For my due buggy engine swap, I decided to use a VW Jetta engine because of the price of the engine I found. I bought the engine, and found out there are not a lot of aftermarket parts out there for this engine. The engine is from a front wheel drive car, so the exhaust and header wrap under the motor and straight out the back. Since I was mounting this engine on a VW bus 091 transaxle, I would need to build a new header for the engine to fit within my rails.
I studied the current header, and a lot of websites. There are plenty of websites that will calculated the optimal length of exhaust tubing in a header from various parameters of the engine, cam, rpm, and exhaust size. Using one of these calculators, I determined the length of my tubes should be approximately 26 inches and 1.5 inches. I believe my RPM was calculated around 2000 RPM so that I would have more low end torque.
Hooker sells pre-bent header tubing in 45 degree angles and 180 degree angles. I currently had a collector from another exhaust that would work for this project. I decided to cut the header mount from the original engine exhaust an use it to make my new header. Using MS Excel and Solidworks, I was able to make a design for my header to fit inside the area I had available. First in Solidworks, I drew each piece of tubing as it would be when it arrived in the mail. I also drew the header mount and collector in Solidworks. I arranged the pieces of the header so that I there was no interference, and shortened the length of each piece until I ended up with all the tubes the same length. Below is a picture of the intended design from Solidworks.

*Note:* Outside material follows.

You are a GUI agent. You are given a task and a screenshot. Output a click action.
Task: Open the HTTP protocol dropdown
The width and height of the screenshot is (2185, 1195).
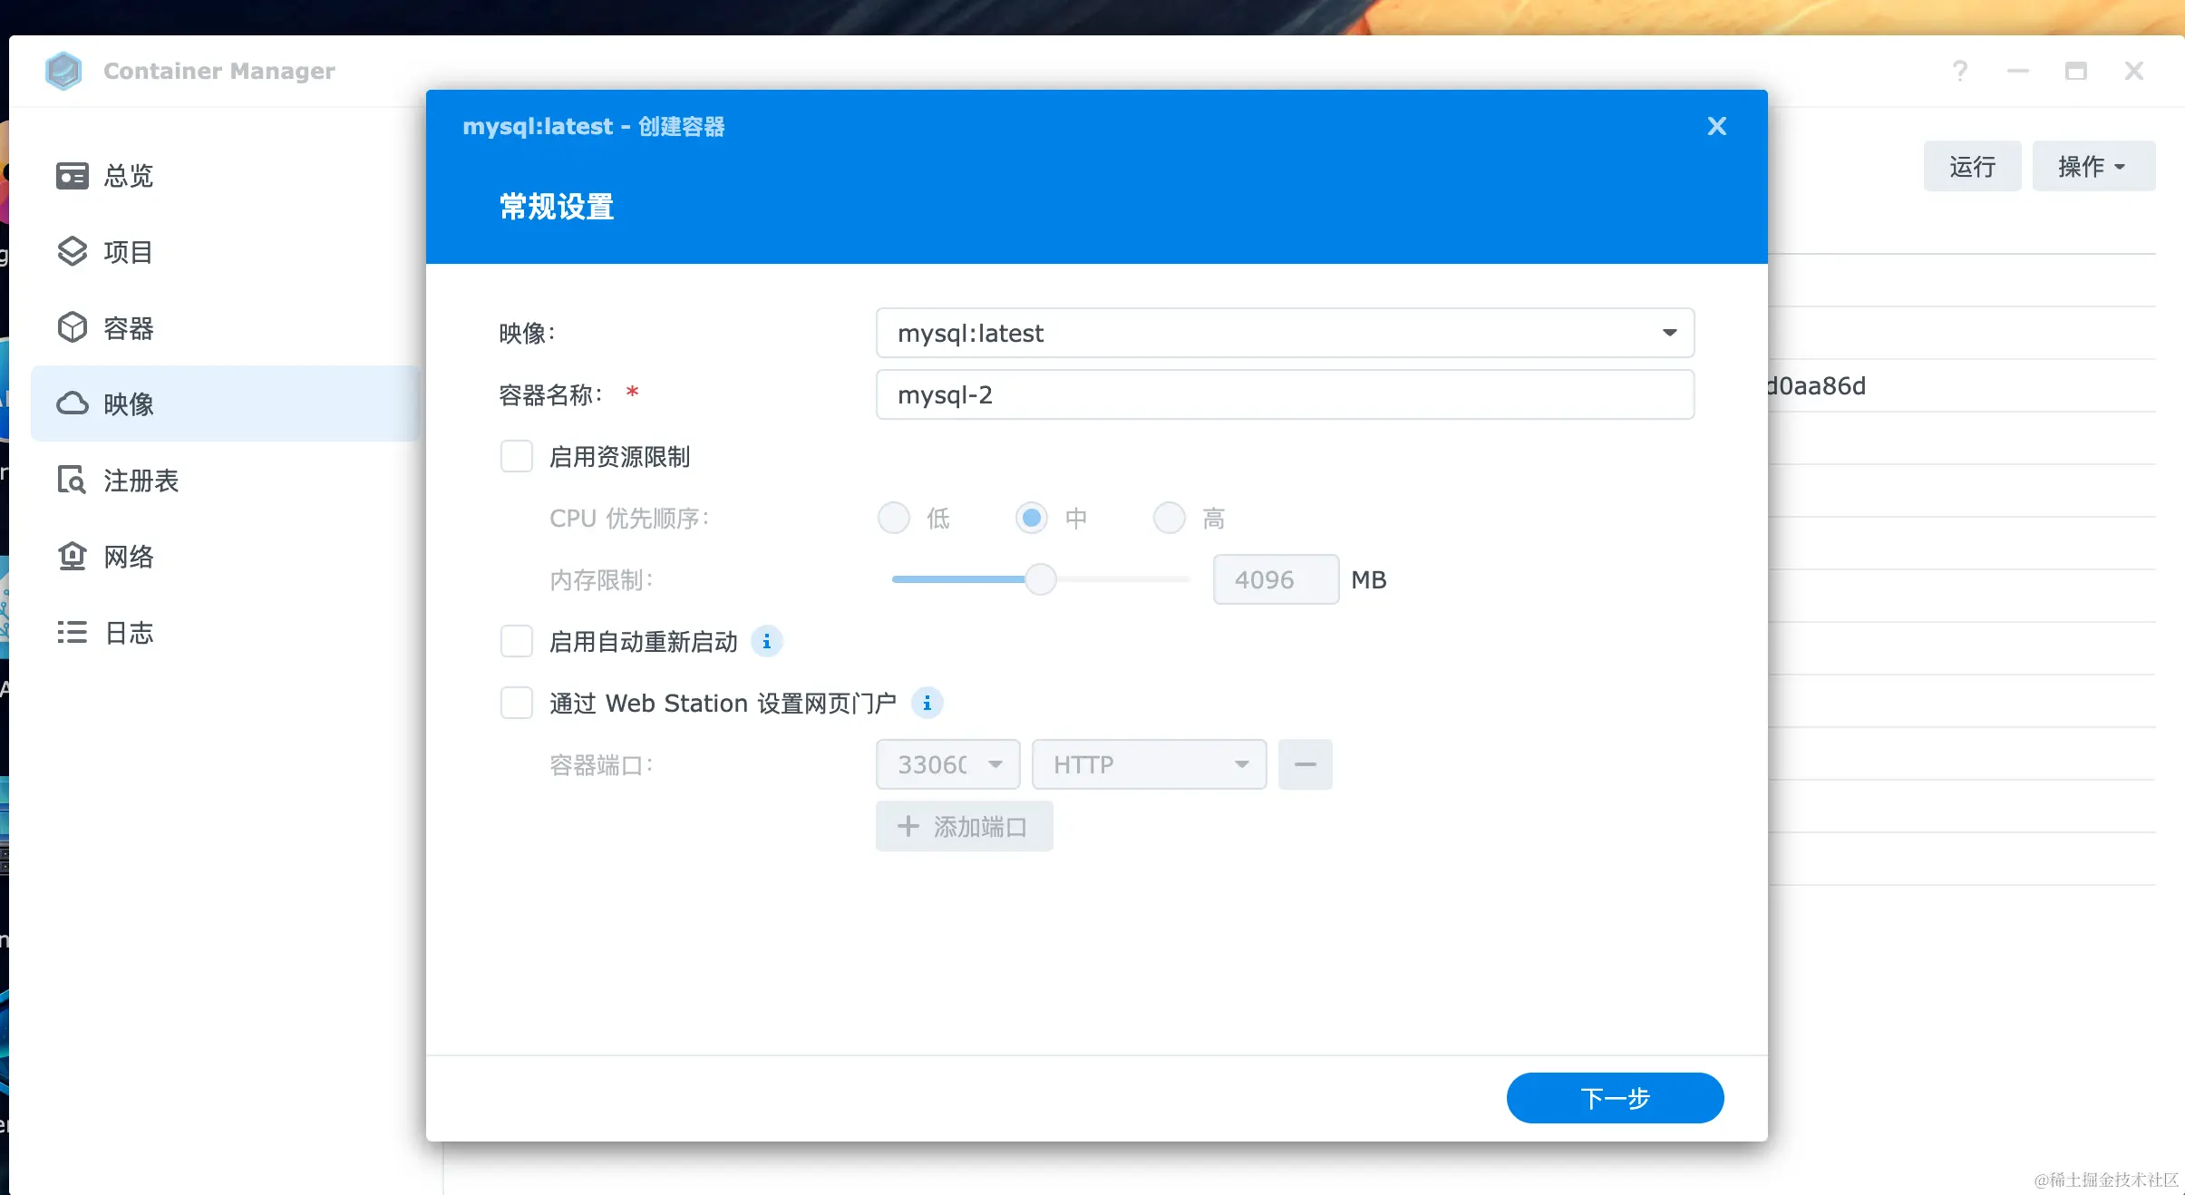(x=1149, y=765)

I marked all the pieces with tape, and cut them with an angle grinder. Next I purchased an exhaust spreader from harbor freight to stretch the exhaust pipe and create slip joints. This did not work. I will explain in a separate post. Next I carried the pieces to a exhaust shop, but some of the pieces were to short to create a slip joint. I decided I would just weld the pipe together using angle two pieces of angle iron to keep the exhaust sections straight. My welding is not the best as you can see from the images, but it works and I have had no problems so far. I modified the original design slightly because there was some interference with the exhaust and the motor. I used some high temp exhaust paint to paint the exhaust. Below are some images of the finished product on the buggy. I also decided to use a smaller muffler from a air cooled vw instead of the big muffler shown in the picture. The smaller muffler sounded a lot better than I thought it would have, and was lighter.